A continuación, entra en escena el apóstol Tomás, un personaje notable que ha perdurado  en la memoria de los tiempos como “el que duda”; un discípulo que al no aceptar el testimonio de sus hermanos, se aferraba a sus convicciones pero ante la evidencia supo ceder lealmente. Con todo, la reacción inicial de Tomás es la del escéptico; un escepticismo natural del hombre que ante el anuncio inaudito de la victoria sobre la muerte, como los atenienses ante Pablo de Tarso, no da crédito a un anuncio de tal envergadura. Al pretender verificar mediante el tacto la realidad de un cuerpo resucitado, Tomás exige tener una experiencia de un mundo maravilloso; en claro contraste con el comportamiento meditativo y creyente del “discípulo amado” que creyó ante el sepulcro vacío y ante los lienzos abandonados (Jn 20,8). “Ocho días más tarde”, es decir, el domingo siguiente, Jesús se presenta de nuevo, “mientras estaban cerradas las puertas”. A continuación se dirige a Tomás y le ofrece satisfacer sus exigencias, pero es para invitarlo a una opción mucho más profunda. De ahí la exhortación: “¡Deja de mostrarte no creyente; más bien (muéstrate)creyente”. Entonces, Tomás proclama una confesión absoluta: “¡Señor mío, y Dios mío!” que manifiesta la profunda adhesión del discípulo que reclamaba pruebas y evidencias.

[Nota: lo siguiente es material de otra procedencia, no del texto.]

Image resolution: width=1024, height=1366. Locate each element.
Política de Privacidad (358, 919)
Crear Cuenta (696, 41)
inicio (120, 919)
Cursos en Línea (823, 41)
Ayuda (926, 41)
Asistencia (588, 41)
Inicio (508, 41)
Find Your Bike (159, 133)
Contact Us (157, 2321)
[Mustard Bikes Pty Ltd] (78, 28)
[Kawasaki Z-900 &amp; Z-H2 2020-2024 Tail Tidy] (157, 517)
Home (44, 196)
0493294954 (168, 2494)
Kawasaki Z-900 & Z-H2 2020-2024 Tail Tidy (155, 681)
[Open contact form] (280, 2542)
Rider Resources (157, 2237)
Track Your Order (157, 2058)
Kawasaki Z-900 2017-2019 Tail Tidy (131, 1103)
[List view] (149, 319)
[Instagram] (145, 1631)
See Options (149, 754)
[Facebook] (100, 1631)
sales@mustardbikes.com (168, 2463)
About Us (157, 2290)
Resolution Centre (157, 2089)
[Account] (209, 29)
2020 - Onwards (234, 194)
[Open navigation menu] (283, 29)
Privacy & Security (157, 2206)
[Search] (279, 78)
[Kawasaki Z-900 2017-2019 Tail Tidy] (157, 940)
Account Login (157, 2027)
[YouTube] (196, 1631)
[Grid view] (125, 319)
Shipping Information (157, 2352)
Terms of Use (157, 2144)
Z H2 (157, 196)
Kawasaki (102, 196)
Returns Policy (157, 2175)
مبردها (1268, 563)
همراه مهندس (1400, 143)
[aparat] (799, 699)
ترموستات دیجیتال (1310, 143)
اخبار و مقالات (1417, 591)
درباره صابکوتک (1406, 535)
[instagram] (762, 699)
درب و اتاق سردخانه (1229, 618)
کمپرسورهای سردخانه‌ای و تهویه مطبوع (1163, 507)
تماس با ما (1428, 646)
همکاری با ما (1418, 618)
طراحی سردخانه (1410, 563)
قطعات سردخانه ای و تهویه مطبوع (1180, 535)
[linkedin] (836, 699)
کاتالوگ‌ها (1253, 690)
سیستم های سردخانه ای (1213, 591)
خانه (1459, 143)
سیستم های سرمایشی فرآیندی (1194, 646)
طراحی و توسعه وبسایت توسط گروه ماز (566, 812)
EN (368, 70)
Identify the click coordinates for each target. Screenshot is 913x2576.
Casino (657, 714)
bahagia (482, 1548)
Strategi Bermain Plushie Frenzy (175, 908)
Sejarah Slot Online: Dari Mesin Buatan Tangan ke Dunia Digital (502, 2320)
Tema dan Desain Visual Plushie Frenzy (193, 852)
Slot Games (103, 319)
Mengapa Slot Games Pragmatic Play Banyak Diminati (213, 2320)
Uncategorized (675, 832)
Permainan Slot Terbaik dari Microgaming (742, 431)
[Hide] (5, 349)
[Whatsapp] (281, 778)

Porque me ves, crees” – le dice Jesús- y añadió: “¡Dichosos los que no han visto y han creído!”. Con esta manifestación de Jesús, queda claro que la primera frase se refiere a Tomás (“porque me ves crees), con cierto tono de reproche; y la segunda se refiere a la fe de los discípulos venideros. El texto finaliza con una reflexión del evangelista que habla de los muchos signos realizados por Jesús que no están registrados en el presente evangelio; pero respecto a los signos que están escritos, afirma que fueron registrados con el fin de suscitar la fe en Jesús, presentado aquí con dos títulos cristológicos: Mesías e Hijo de Dios. La fe depositada en el Enviado de Dios es la que permitirá tener “vida en su nombre”, culmina diciendo el autor.

Según la carta a los Hebreos, “la fe es garantía de lo que se espera; la prueba de lo que no se ve. Por ella fueron alabados nuestros mayores” (Hb 11,1). La fe es la respuesta a la propuesta de Dios, mediante Cristo. En la historia bíblica, en la historia de la Iglesia y en el mundo contemporáneo, hoy entre nosotros, hay varios grados de fe. En primer lugar, hay gente sin fe; que se niegan a creer; porque en su razonamiento afirman que Dios no existe, que Cristo no es el enviado de Dios; existen hombres y mujeres de poca fe (según el estatuto de la “oligopistía”) como los apóstoles y discípulos, que no creían en los testimonios; como santo Tomás, que necesitaba pruebas y evidencias; están también los creyentes, como muchos en el pueblo de Dios, personas que con su fe sencilla, y humilde abren sus mentes y sus corazones a la inmensidad de Dios y pide su auxilio y su ayuda para sostener sus vidas y sortear los momentos de pruebas. Están los de “gran fe”, es decir, aquellos que tienen fe madura y probada, como el Centurión romano y la mujer siro-fenicia, alabados por el mismo Cristo.

Para concluir, podemos preguntarnos, a la luz del evangelio: ¿cuál es mi grado de fe? ¿Cuál es mi nivel de adhesión al Señor Jesús resucitado? Soy como los saduceos, fariseos y escribas que no creían en Jesús?; o como algunos discípulos que tienen poca fe; ¿soy un creyente que vive adherido a Cristo en la vida cotidiana o me caracteriza una fe inconmovible, a toda prueba, como la del Centurión o la mujer cananea? Hoy en el Día de la Divina Misericordia, no sólo corresponde proclamar como Tomás: “Señor mío y Dios mío” porque nuestro Dios es magnánimo y benevolente, sino también como aquel personaje del Ev. de Marcos, padre del muchacho que tenía un “espíritu mudo” gritar a Jesús, desde el fondo de nuestro ser: “creo Señor, pero ayuda a mi poca fe” (Mc 9,24). Que el Señor lleno de misericordia, leal y siempre fiel nos otorgue mucha fe para transitar este tiempo tan particular de la Pandemia.